Following a massive uproar in the Indian parliament Tuesday over U.S. retail giant Wal-Mart Stores Inc's (NYSE: WMT) disclosure of Capitol Hill lobbying activity pertaining to trade issues, including access to the Indian market, the Indian government has appointed a retired judge to probe the issue, Parliamentary Affairs Minister Kamal Nath announced in the Lok Sabha (the lower house of the Parliament) Wednesday.
The minister said that the enquiry would be time-bound and would include all issues pertaining to Walmart’s recent disclosure that it had spent $25 million on lobbying and other matters including gaining “enhanced market access for investment in India."
There were strong demands from the opposition members for a transparent enquiry into the issue, following a disclosure by Walmart in the U.S. that it had spent money on lobbying activities.
Members of the Indian Parliament voted last week approving a government decision to allow foreign direct investment in India’s retail sector.

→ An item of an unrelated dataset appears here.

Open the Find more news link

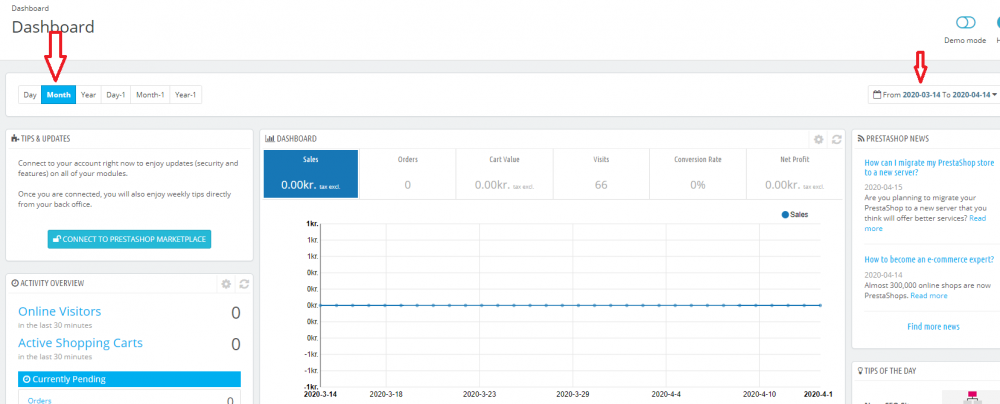[933, 326]
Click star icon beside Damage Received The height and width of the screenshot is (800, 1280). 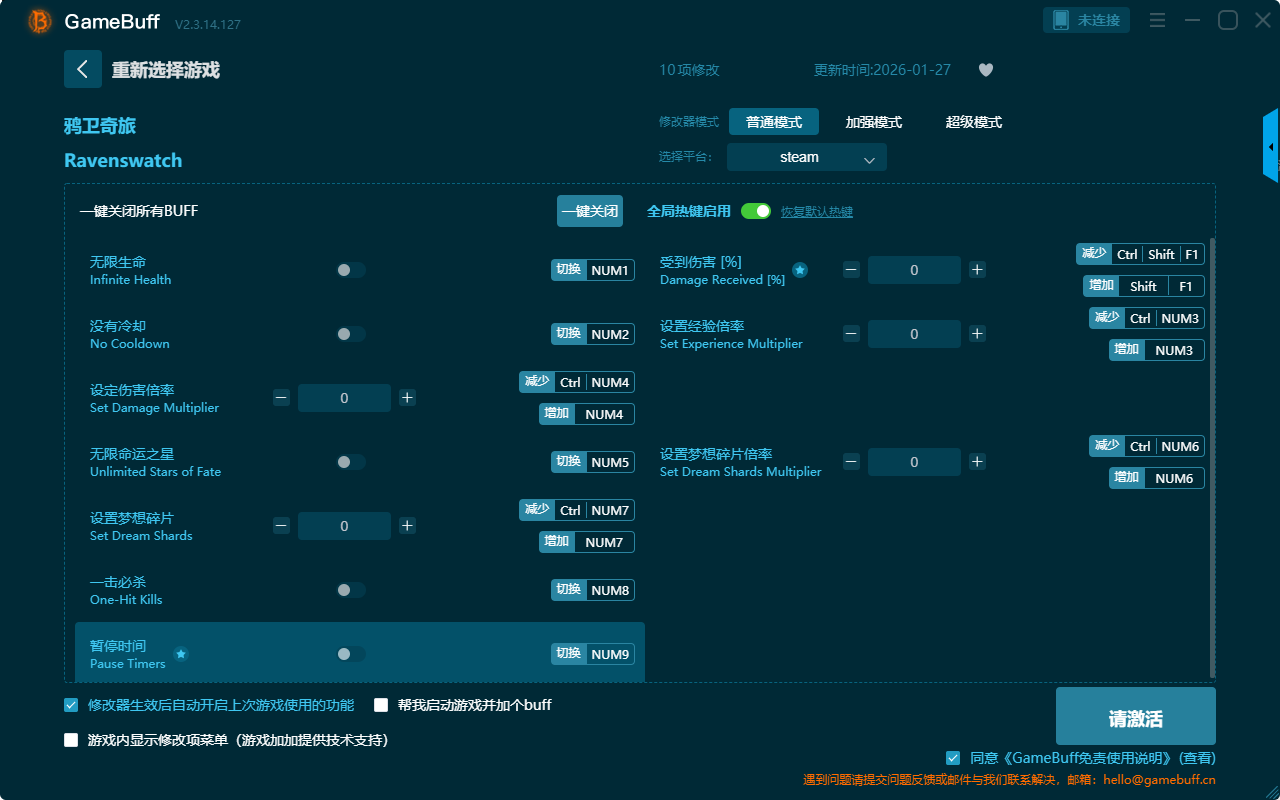(x=800, y=270)
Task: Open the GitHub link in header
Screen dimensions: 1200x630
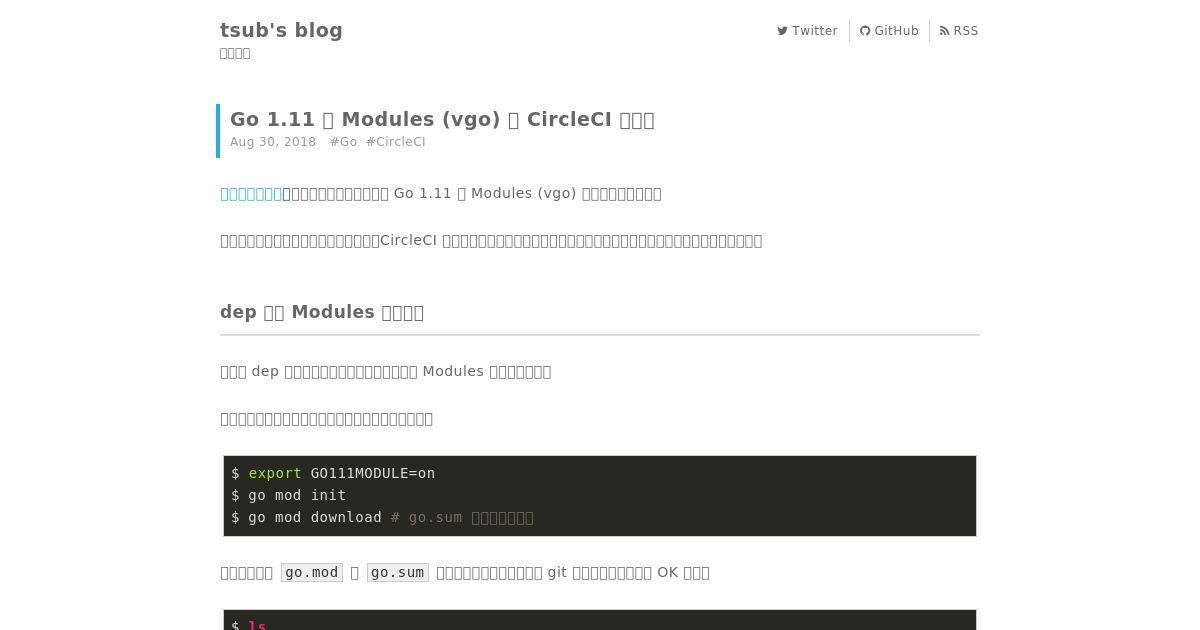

But things did not unfold smoothly after the voting exercise, as the government had to walk a tightrope on the issue with the opposition members and several of its own allies not favoring foreign investment in the retail sector stating that it would be detrimental to the livelihood of millions of small traders.
The issue threatened the very existence of the government as one of its key partners, Trinamool Congress, pulled out of the government over the issue.
Citing media reports on Wal-Mart expenses on lobbying, opposition members alleged that the Indian government had been bribed by the retail giant’s lobbyists for opening up the country's $450 billion retail sector to foreign direct investment.
However, Wal-Mart denied the allegations claiming that its D.C.-based lobbying expenses, revealed in recent routine lobbying disclosure statements, were fees paid to consultants in the U.S. and were in accordance with the U.S. laws.
"This disclosure has nothing to do with political or governmental contacts with India government officials," a Bharti Walmart spokesperson said, Reuters has reported.
"It shows that our business interest in India was discussed with the U.S. government officials along with 50 or more other topics during a three-month period."
Wal-Mart is already facing another probe in India for alleged violation of foreign exchange norms in the country.
Walmart has been accused of “clandestinely and illegally" investing $100 million in India’s retail market through its wholesale joint venture partner Bharti Enterprises from 2010.
Walmart announced last month that the company was investigating allegations of corrupt practices in foreign markets, including India, as part of a worldwide review of its policies and practices to ensure compliance with the Foreign Corrupt Practices Act.